• Instructions for the task
Copy out every one of the records below character for character, keeping each line unchanged and in its original order.

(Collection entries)
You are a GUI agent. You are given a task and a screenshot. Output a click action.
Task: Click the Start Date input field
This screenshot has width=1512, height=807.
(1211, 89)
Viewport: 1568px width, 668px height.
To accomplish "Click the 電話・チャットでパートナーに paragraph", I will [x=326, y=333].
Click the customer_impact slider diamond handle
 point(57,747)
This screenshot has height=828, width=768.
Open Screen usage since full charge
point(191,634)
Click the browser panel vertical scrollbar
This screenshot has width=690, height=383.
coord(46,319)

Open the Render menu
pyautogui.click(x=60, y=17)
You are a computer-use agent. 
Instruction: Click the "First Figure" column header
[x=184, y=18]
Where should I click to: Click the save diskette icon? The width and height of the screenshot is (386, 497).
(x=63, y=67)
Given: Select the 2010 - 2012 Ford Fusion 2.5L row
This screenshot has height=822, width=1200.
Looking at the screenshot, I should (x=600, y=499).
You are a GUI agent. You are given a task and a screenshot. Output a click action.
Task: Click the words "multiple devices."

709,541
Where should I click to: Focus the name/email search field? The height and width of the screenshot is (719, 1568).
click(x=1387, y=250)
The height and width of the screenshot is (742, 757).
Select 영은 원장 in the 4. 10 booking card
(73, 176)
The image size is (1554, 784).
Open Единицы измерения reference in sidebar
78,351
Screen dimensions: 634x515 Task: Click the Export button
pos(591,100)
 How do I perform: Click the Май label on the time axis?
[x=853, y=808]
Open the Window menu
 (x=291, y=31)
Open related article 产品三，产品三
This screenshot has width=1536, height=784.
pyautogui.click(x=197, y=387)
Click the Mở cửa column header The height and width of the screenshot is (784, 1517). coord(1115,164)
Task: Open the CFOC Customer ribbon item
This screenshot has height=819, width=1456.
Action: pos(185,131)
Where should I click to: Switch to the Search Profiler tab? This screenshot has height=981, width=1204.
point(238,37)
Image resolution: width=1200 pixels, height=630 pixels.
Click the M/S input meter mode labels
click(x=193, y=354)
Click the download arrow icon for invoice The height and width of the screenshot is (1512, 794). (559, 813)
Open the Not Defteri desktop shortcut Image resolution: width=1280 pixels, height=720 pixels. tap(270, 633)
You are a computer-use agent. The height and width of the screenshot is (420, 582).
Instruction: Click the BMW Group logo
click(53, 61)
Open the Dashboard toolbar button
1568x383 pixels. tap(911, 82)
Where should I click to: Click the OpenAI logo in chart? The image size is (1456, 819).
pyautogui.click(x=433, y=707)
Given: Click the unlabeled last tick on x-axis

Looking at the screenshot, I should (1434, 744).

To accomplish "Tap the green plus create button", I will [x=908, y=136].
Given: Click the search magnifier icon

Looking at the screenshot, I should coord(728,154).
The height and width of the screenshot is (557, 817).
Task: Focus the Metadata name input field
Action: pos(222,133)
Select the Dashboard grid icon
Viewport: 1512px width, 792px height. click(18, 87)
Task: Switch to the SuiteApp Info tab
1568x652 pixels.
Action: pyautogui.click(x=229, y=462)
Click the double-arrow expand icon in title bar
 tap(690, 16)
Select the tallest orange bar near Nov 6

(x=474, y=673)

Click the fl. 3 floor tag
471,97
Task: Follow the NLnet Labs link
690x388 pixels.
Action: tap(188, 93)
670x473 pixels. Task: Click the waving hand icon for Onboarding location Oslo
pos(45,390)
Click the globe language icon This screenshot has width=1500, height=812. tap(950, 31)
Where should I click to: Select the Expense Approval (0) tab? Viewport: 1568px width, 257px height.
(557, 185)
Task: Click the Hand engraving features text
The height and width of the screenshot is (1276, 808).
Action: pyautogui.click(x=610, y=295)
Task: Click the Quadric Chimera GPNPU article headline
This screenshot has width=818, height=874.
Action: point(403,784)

• Task response
You are a GUI agent. You are given a task and a screenshot. Output a click action.
Task: Click the Start Date input field
This screenshot has width=1512, height=807.
(1211, 89)
Viewport: 1568px width, 668px height.
To accomplish "Click the 電話・チャットでパートナーに paragraph", I will [x=326, y=333].
Click the customer_impact slider diamond handle
 point(57,747)
This screenshot has height=828, width=768.
Open Screen usage since full charge
point(191,634)
Click the browser panel vertical scrollbar
This screenshot has width=690, height=383.
coord(46,319)

Open the Render menu
pyautogui.click(x=60, y=17)
You are a computer-use agent. 
Instruction: Click the "First Figure" column header
[x=184, y=18]
Where should I click to: Click the save diskette icon? The width and height of the screenshot is (386, 497).
(x=63, y=67)
Given: Select the 2010 - 2012 Ford Fusion 2.5L row
This screenshot has height=822, width=1200.
Looking at the screenshot, I should (x=600, y=499).
You are a GUI agent. You are given a task and a screenshot. Output a click action.
Task: Click the words "multiple devices."

709,541
Where should I click to: Focus the name/email search field? The height and width of the screenshot is (719, 1568).
click(x=1387, y=250)
The height and width of the screenshot is (742, 757).
Select 영은 원장 in the 4. 10 booking card
(73, 176)
The image size is (1554, 784).
Open Единицы измерения reference in sidebar
78,351
Screen dimensions: 634x515 Task: Click the Export button
pos(591,100)
 How do I perform: Click the Май label on the time axis?
[x=853, y=808]
Open the Window menu
 (x=291, y=31)
Open related article 产品三，产品三
This screenshot has width=1536, height=784.
pyautogui.click(x=197, y=387)
Click the Mở cửa column header The height and width of the screenshot is (784, 1517). coord(1115,164)
Task: Open the CFOC Customer ribbon item
This screenshot has height=819, width=1456.
Action: pos(185,131)
Where should I click to: Switch to the Search Profiler tab? This screenshot has height=981, width=1204.
point(238,37)
Image resolution: width=1200 pixels, height=630 pixels.
Click the M/S input meter mode labels
click(x=193, y=354)
Click the download arrow icon for invoice The height and width of the screenshot is (1512, 794). (559, 813)
Open the Not Defteri desktop shortcut Image resolution: width=1280 pixels, height=720 pixels. tap(270, 633)
You are a computer-use agent. The height and width of the screenshot is (420, 582).
Instruction: Click the BMW Group logo
click(53, 61)
Open the Dashboard toolbar button
1568x383 pixels. tap(911, 82)
Where should I click to: Click the OpenAI logo in chart? The image size is (1456, 819).
pyautogui.click(x=433, y=707)
Given: Click the unlabeled last tick on x-axis

Looking at the screenshot, I should (1434, 744).

To accomplish "Tap the green plus create button", I will [x=908, y=136].
Given: Click the search magnifier icon

Looking at the screenshot, I should coord(728,154).
The height and width of the screenshot is (557, 817).
Task: Focus the Metadata name input field
Action: pos(222,133)
Select the Dashboard grid icon
Viewport: 1512px width, 792px height. click(18, 87)
Task: Switch to the SuiteApp Info tab
1568x652 pixels.
Action: pyautogui.click(x=229, y=462)
Click the double-arrow expand icon in title bar
 tap(690, 16)
Select the tallest orange bar near Nov 6

(x=474, y=673)

Click the fl. 3 floor tag
471,97
Task: Follow the NLnet Labs link
690x388 pixels.
Action: tap(188, 93)
670x473 pixels. Task: Click the waving hand icon for Onboarding location Oslo
pos(45,390)
Click the globe language icon This screenshot has width=1500, height=812. tap(950, 31)
Where should I click to: Select the Expense Approval (0) tab? Viewport: 1568px width, 257px height.
(557, 185)
Task: Click the Hand engraving features text
The height and width of the screenshot is (1276, 808).
Action: pyautogui.click(x=610, y=295)
Task: Click the Quadric Chimera GPNPU article headline
This screenshot has width=818, height=874.
Action: point(403,784)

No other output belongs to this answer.